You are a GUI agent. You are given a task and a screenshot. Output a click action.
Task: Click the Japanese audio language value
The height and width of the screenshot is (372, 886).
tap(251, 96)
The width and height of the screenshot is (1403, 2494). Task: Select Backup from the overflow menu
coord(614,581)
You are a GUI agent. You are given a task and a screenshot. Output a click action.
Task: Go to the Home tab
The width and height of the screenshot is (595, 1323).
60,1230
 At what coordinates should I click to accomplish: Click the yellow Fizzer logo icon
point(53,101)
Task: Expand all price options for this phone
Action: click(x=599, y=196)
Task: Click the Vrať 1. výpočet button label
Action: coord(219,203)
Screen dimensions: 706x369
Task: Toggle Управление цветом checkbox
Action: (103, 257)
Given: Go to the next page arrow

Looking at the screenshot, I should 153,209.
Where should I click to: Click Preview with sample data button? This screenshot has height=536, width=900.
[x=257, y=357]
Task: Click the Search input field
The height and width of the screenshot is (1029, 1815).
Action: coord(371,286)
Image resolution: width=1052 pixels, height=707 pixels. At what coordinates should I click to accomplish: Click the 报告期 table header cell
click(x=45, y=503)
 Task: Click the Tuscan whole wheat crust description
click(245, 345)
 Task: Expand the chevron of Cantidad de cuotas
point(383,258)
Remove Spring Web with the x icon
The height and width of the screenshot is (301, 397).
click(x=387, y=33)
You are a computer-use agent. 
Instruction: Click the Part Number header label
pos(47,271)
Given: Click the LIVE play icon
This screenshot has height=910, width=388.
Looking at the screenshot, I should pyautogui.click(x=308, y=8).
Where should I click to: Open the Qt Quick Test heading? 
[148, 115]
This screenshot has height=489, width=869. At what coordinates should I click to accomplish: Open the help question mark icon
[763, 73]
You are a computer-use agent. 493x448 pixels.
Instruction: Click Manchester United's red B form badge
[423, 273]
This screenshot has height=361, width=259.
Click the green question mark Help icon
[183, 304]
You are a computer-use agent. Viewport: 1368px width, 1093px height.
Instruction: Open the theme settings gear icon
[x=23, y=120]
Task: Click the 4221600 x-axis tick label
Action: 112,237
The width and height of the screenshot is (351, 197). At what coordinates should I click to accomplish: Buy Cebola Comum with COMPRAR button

___

Task statement:
The entire listing should be repeated with no line missing and no word altered.

Task answer:
You are a GUI agent. You are given a task and a screenshot. Output a click action.
Task: Click the Japanese audio language value
The height and width of the screenshot is (372, 886).
tap(251, 96)
The width and height of the screenshot is (1403, 2494). Task: Select Backup from the overflow menu
coord(614,581)
You are a GUI agent. You are given a task and a screenshot. Output a click action.
Task: Go to the Home tab
The width and height of the screenshot is (595, 1323).
60,1230
 At what coordinates should I click to accomplish: Click the yellow Fizzer logo icon
point(53,101)
Task: Expand all price options for this phone
Action: click(x=599, y=196)
Task: Click the Vrať 1. výpočet button label
Action: coord(219,203)
Screen dimensions: 706x369
Task: Toggle Управление цветом checkbox
Action: (103, 257)
Given: Go to the next page arrow

Looking at the screenshot, I should 153,209.
Where should I click to: Click Preview with sample data button? This screenshot has height=536, width=900.
[x=257, y=357]
Task: Click the Search input field
The height and width of the screenshot is (1029, 1815).
Action: coord(371,286)
Image resolution: width=1052 pixels, height=707 pixels. At what coordinates should I click to accomplish: Click the 报告期 table header cell
click(x=45, y=503)
 Task: Click the Tuscan whole wheat crust description
click(245, 345)
 Task: Expand the chevron of Cantidad de cuotas
point(383,258)
Remove Spring Web with the x icon
The height and width of the screenshot is (301, 397).
click(x=387, y=33)
You are a computer-use agent. 
Instruction: Click the Part Number header label
pos(47,271)
Given: Click the LIVE play icon
This screenshot has height=910, width=388.
Looking at the screenshot, I should pyautogui.click(x=308, y=8).
Where should I click to: Open the Qt Quick Test heading? 
[148, 115]
This screenshot has height=489, width=869. At what coordinates should I click to accomplish: Open the help question mark icon
[763, 73]
You are a computer-use agent. 493x448 pixels.
Instruction: Click Manchester United's red B form badge
[423, 273]
This screenshot has height=361, width=259.
Click the green question mark Help icon
[183, 304]
You are a computer-use agent. Viewport: 1368px width, 1093px height.
Instruction: Open the theme settings gear icon
[x=23, y=120]
Task: Click the 4221600 x-axis tick label
Action: 112,237
The width and height of the screenshot is (351, 197). At what coordinates should I click to accomplish: Buy Cebola Comum with COMPRAR button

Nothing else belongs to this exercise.